For debugging consider passing CUDA_LAUNCH_BLOCKING=1
Compile with `TORCH_USE_CUDA_DSA` to enable device-side assertions.
Something went wrong in the external Python call...
Command: relion_python_blush
Class3D/job305/run_it001_class001_external_reconstruct.star --gpu
0,1,
---------------------------------- PYTHON ERROR
---------------------------------
Has RELION been provided a Python interpreter with the correct environment?
The interpreter can be passed to RELION either during Cmake configuration by
using the Cmake flag -DPYTHON_EXE_PATH=<path/to/python/interpreter>.

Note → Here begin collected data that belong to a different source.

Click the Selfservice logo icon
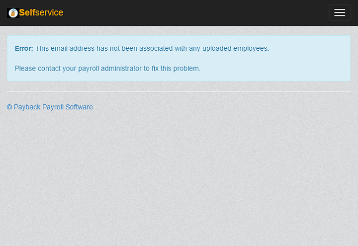358x246 pixels. coord(13,13)
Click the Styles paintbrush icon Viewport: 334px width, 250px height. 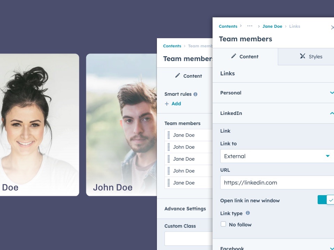302,56
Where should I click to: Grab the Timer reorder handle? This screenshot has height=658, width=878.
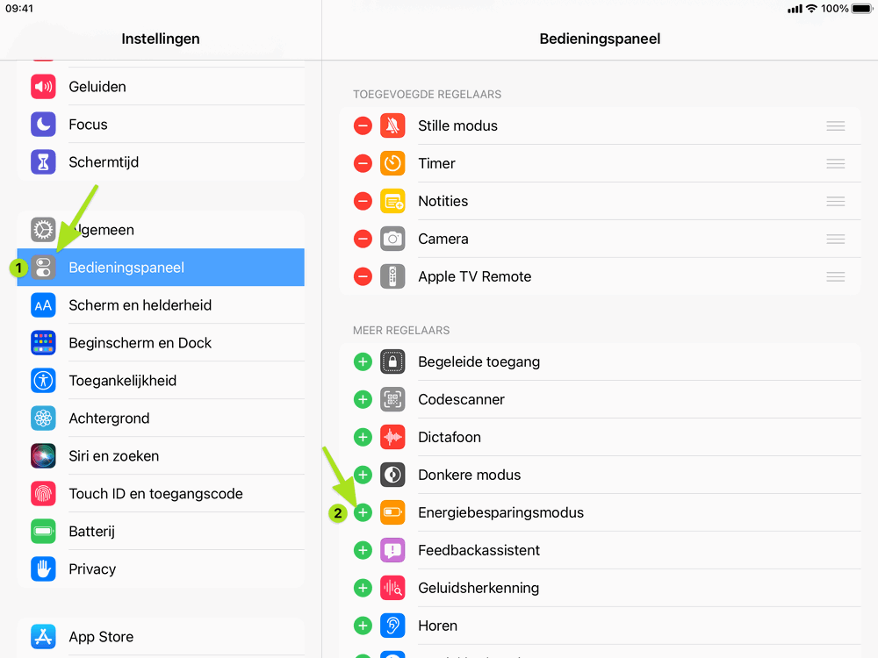[x=836, y=163]
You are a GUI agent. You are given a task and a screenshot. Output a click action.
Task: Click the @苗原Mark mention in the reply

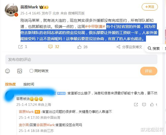(45, 125)
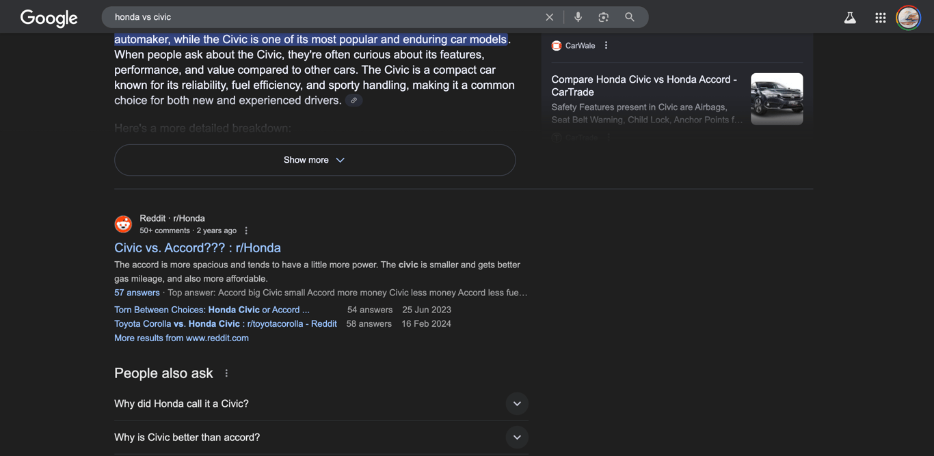Clear the search box text
Viewport: 934px width, 456px height.
coord(549,17)
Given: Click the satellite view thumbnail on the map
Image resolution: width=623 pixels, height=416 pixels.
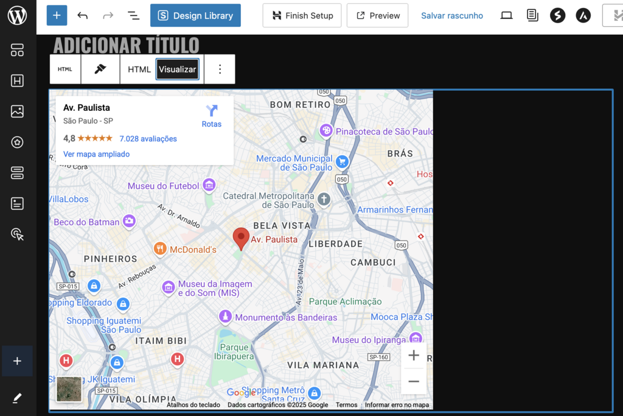Looking at the screenshot, I should 69,389.
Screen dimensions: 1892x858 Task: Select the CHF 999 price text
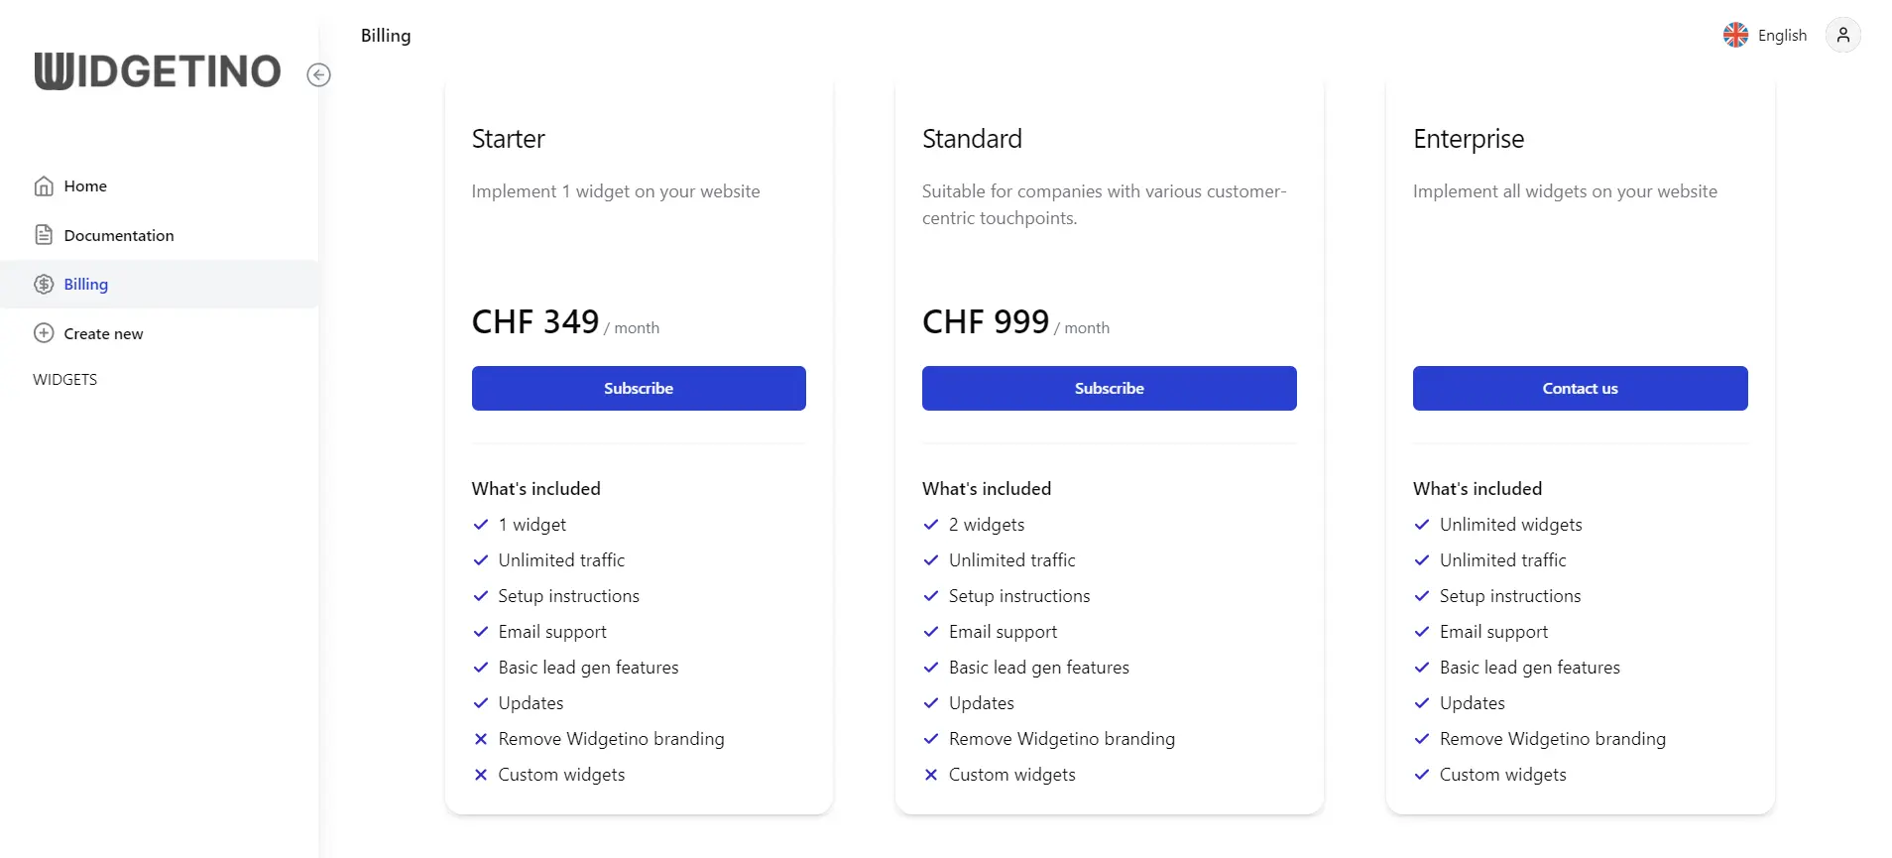(x=985, y=320)
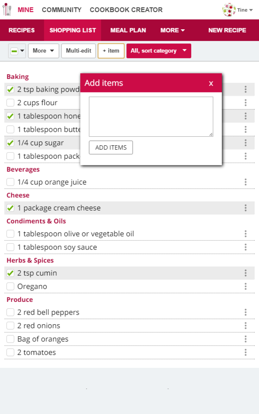Screen dimensions: 259x414
Task: Close the Add items popup
Action: [211, 83]
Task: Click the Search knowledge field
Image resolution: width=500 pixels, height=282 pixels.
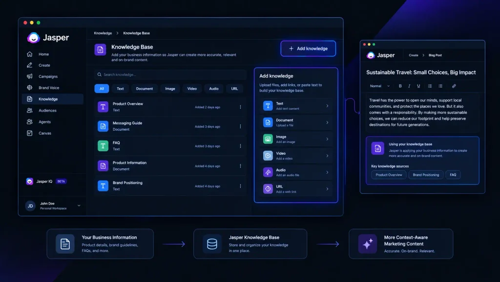Action: point(170,74)
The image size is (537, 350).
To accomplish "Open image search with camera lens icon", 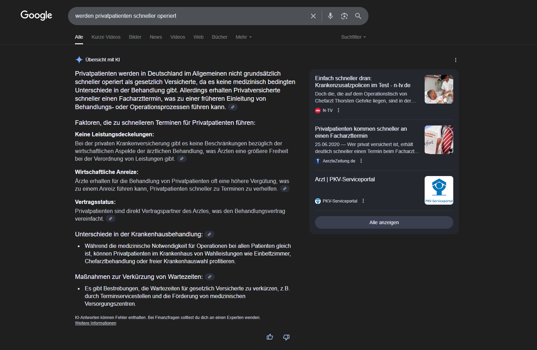I will coord(344,16).
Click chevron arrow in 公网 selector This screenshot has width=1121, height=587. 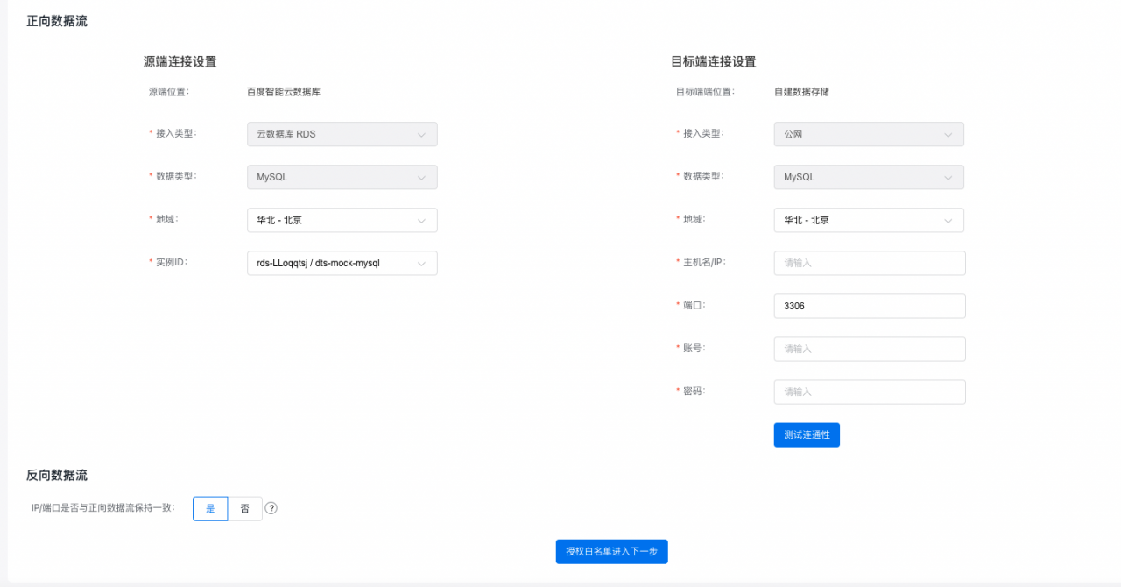point(948,135)
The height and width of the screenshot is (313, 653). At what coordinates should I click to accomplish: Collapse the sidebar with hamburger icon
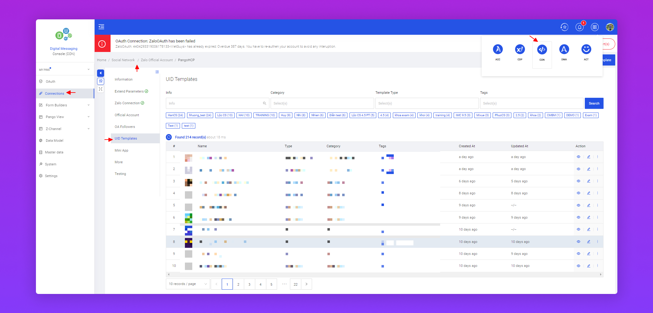click(x=101, y=27)
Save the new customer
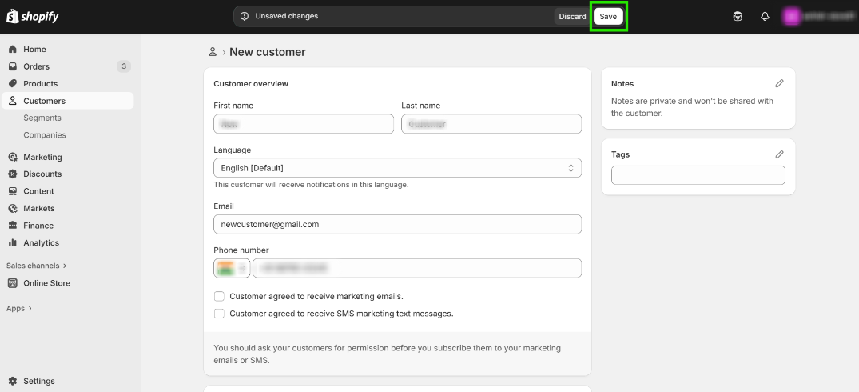This screenshot has width=859, height=392. (608, 17)
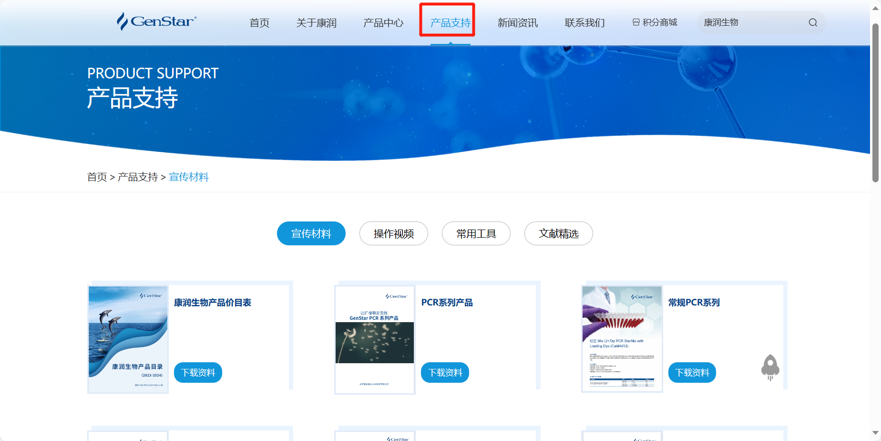The height and width of the screenshot is (441, 881).
Task: Click the search magnifier icon
Action: [x=813, y=22]
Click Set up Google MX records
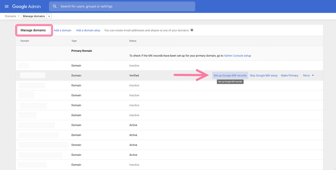The height and width of the screenshot is (170, 336). [x=230, y=75]
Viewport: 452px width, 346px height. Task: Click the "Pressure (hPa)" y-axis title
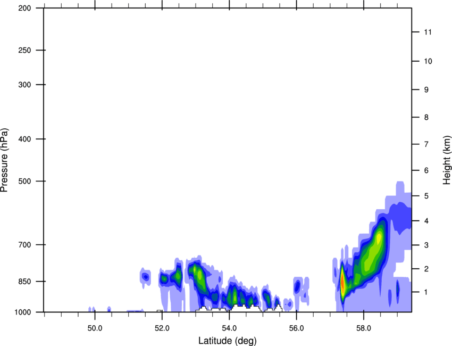pyautogui.click(x=5, y=160)
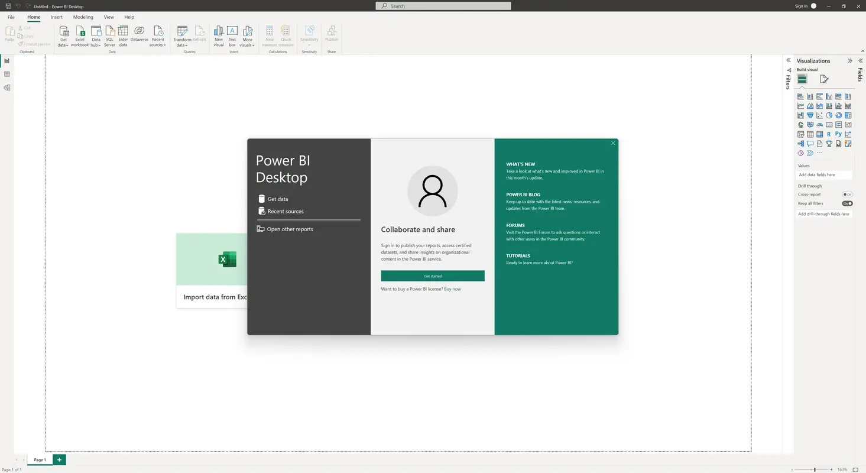Select the funnel chart visual
866x473 pixels.
810,115
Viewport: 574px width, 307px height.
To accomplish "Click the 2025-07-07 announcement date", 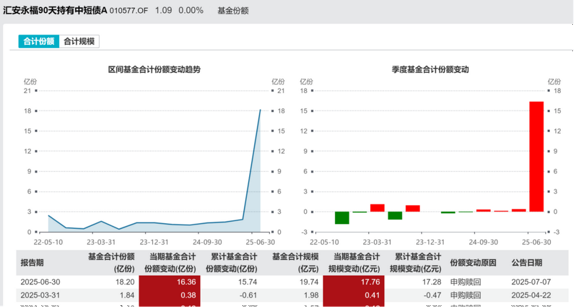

NOTE: For some modules TORCH_HOME needs to be set to find pretrained models
---------------------------------------------------------------------------------
Using python executable: /home/user/.conda/envs/relion-5.0/bin/python
--------------------------------------------------------------------------
Primary job terminated normally, but 1 process returned
a non-zero exit code. Per user-direction, the job has been aborted.
--------------------------------------------------------------------------
--------------------------------------------------------------------------
mpirun detected that one or more processes exited with non-zero
status, thus causing
the job to be terminated. The first process to do so was:
Process name: [[43628,1],1]
Exit code: 1
--------------------------------------------------------------------------
We also tried to first install nightly build of PyTorch 2.9.0.dev20250717+cu18, but received an additional error message that only PyTorch versions up to 2.7.1 were compatible for Relion installation.
Error Message 2:
ERROR: Could not find a version that satisfies the requirement
torch==2.9.0.dev20250717+cu128 (from versions: 1.11.0, 1.12.0, 1.12.1,
1.13.0, 1.13.1, 2.0.0, 2.0.1, 2.1.0, 2.1.1, 2.1.2, 2.2.0, 2.2.1,
2.2.2, 2.3.0, 2.3.1, 2.4.0, 2.4.1, 2.5.0, 2.5.1, 2.6.0, 2.7.0, 2.7.1)
ERROR: No matching distribution found for torch==2.9.0.dev20250717+cu128
Upon manually installing PyTorch 2.7.1, running the same 3D classification job as before gives us the same Error Message 1 and appears to also be incompatible with the RTX 5060. We were wondering if there are any other workarounds to properly install Relion 5.0 on this GPU? Thank you for your help!